Well, I did take D3 out to a movie yesterday. We had a good time. She was so sweet. I told her that where we were going was a surprise. When we pulled up at the theater, she told me...Mommy, this was a good surprise, Thank you! Oh I love her.

We got home and H was home too. I don't know what he'd done. He said he was going to get his hair cut, but he didn't. He did do some grocery shopping. Last night we were sitting around watching tv and D3 said, Daddy, why are you here tonight? Instead of taking this questions as a HUGE 2 x 4 that he hasn't spent enough time with his child, he replied....I don't know honey, I'm wondering that myself. I couldn't hold my tounge. I just said....Really nice, H.

I made breakfast for us all this morning and then started cleaning. I feel good because I got everything done. Cleaned out closets, drawers...etc. At one point today, H got a hair up his a$$ and yelled at D3 about her books on the floor. He said he was tired of our place looking messy. I quietly said, that's why we've been cleaning today. He settled down.

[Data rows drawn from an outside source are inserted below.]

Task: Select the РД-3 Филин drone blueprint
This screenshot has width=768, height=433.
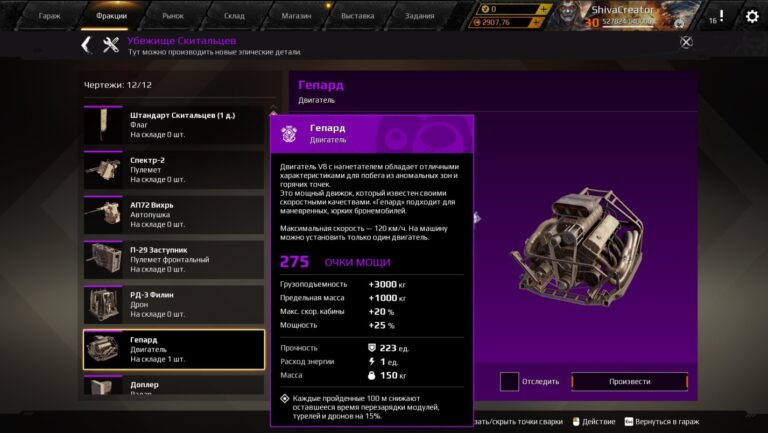Action: pyautogui.click(x=174, y=305)
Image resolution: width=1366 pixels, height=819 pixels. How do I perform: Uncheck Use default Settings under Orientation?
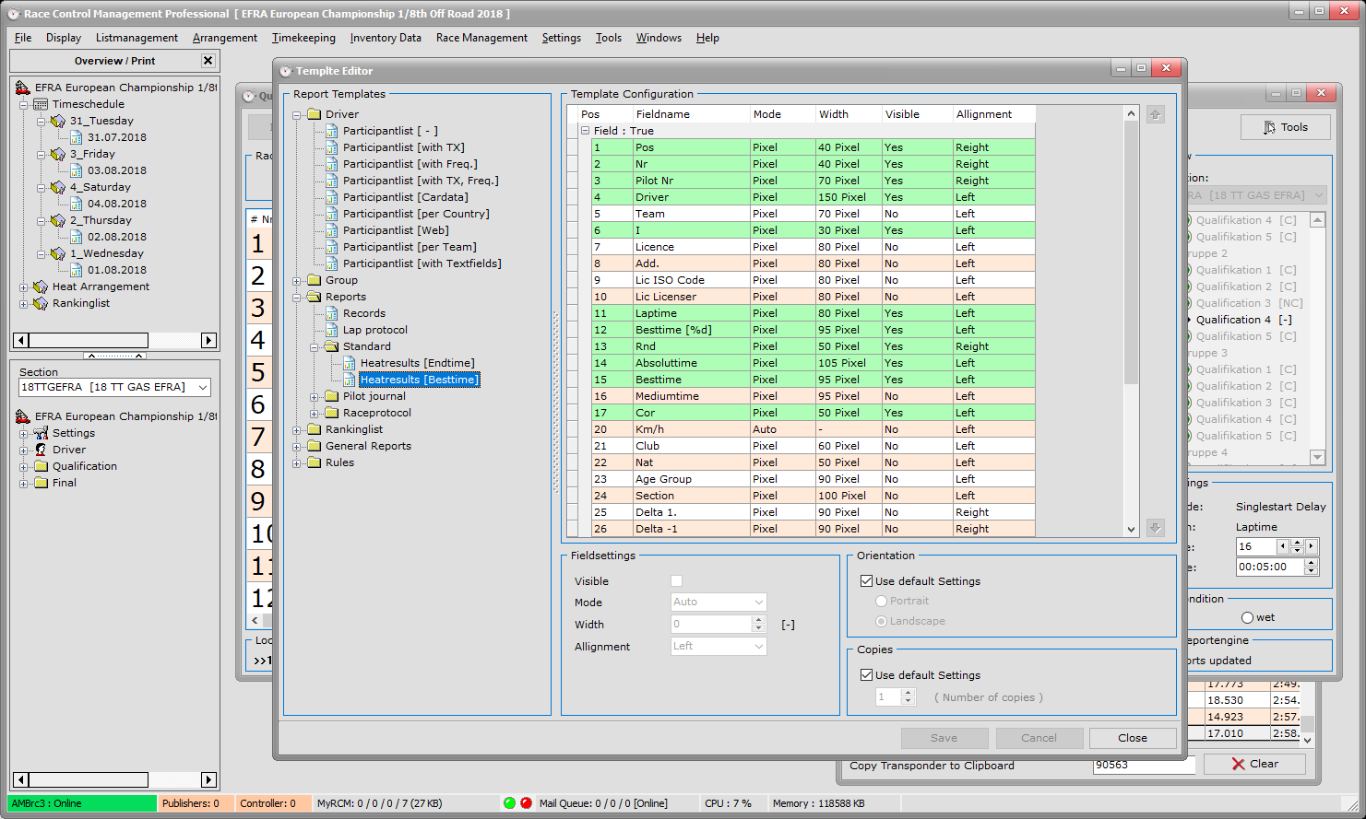click(x=867, y=581)

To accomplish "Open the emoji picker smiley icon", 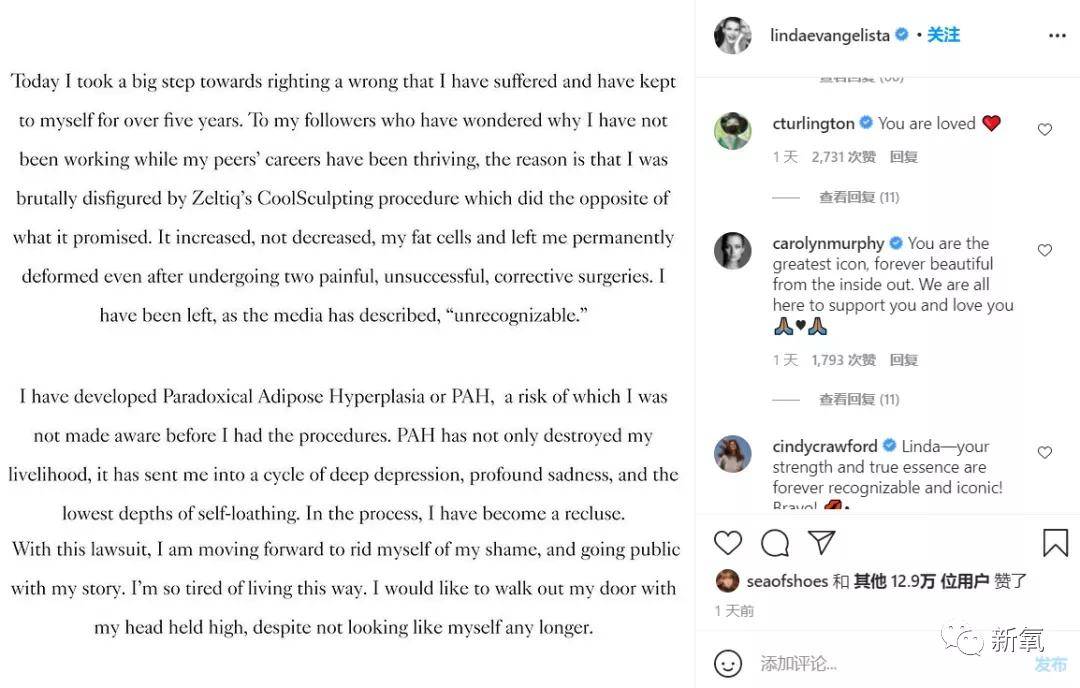I will [729, 663].
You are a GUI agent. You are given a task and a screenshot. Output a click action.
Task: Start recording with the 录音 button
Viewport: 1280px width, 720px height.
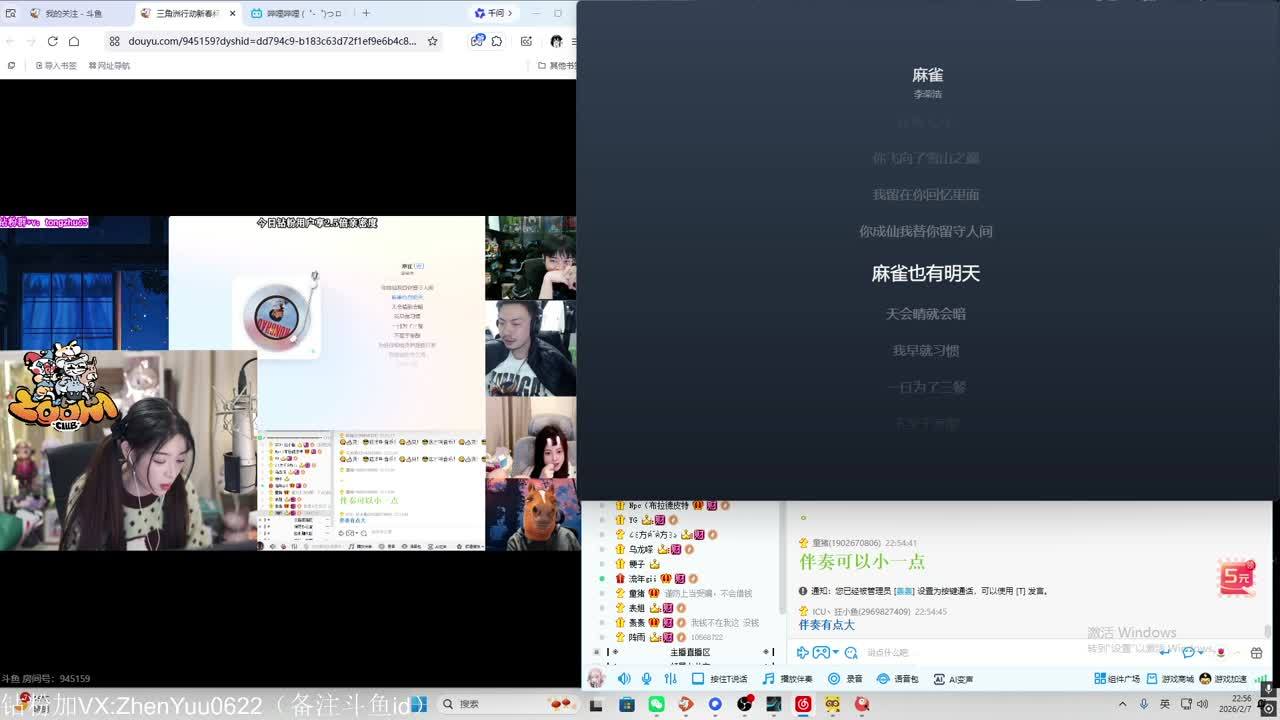click(845, 679)
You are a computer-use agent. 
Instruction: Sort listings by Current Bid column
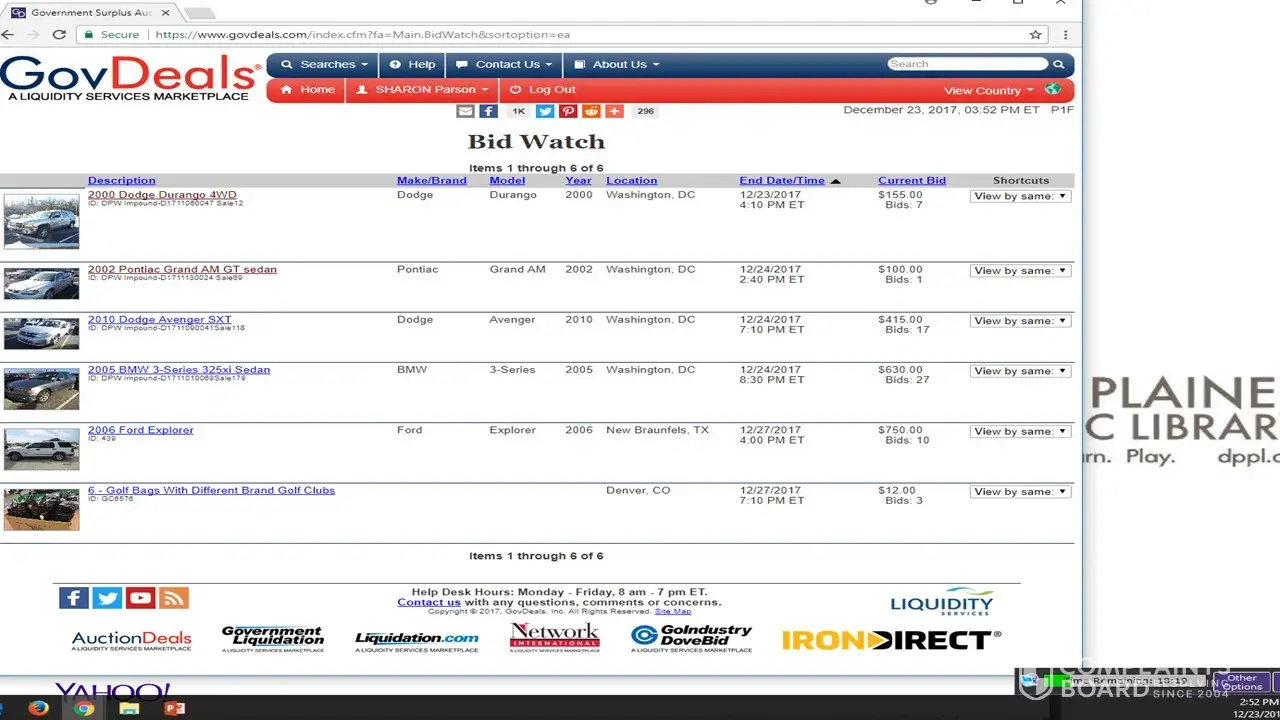912,181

H continues to act like a child, a spoiled one at that. And, as I sit here, I have to be honest and say that especially over the past week or so, I'm asking myself if I still have love left for him. It's not so much that I feel I'm losing my love, as he's killing it. His comments, his actions, his lack of respect, his lack of concern for D3....etc. I just don't know who much longer I can hold on. Guys, I'm tired. I know a lot of you have gone through more or gone through this longer, but this is my second time around.

Maybe I just need a break, some time alone. The past few days have been hard to because our dog hasn't been doing well. I've never mentioned her before because she's with my mom & dad. When we moved to MN, she had to go live with them. We couldn't find a place right away that we could have her. They have a dog and absolutely love ours. We all agreed that with us having a little child and the dog being so old, that it would be best if she just stayed with my parents. She is a beautiful 14 1/2 year old Rottweiler/Husky mix. She looks like a dark Shephard. I was crushed when she had to go live with my parents. She was the only comfort I had when I went through the first A with my H. I don't want to say good-bye to her now too. D3 is very attached to her too, so that will be hard. Hopefully she'll get better, but not much seems to be going right at this time.

H left tonight and asked if I need anything from the store. He's been gone for almost and hour & 1/2 now. I'm not stupid.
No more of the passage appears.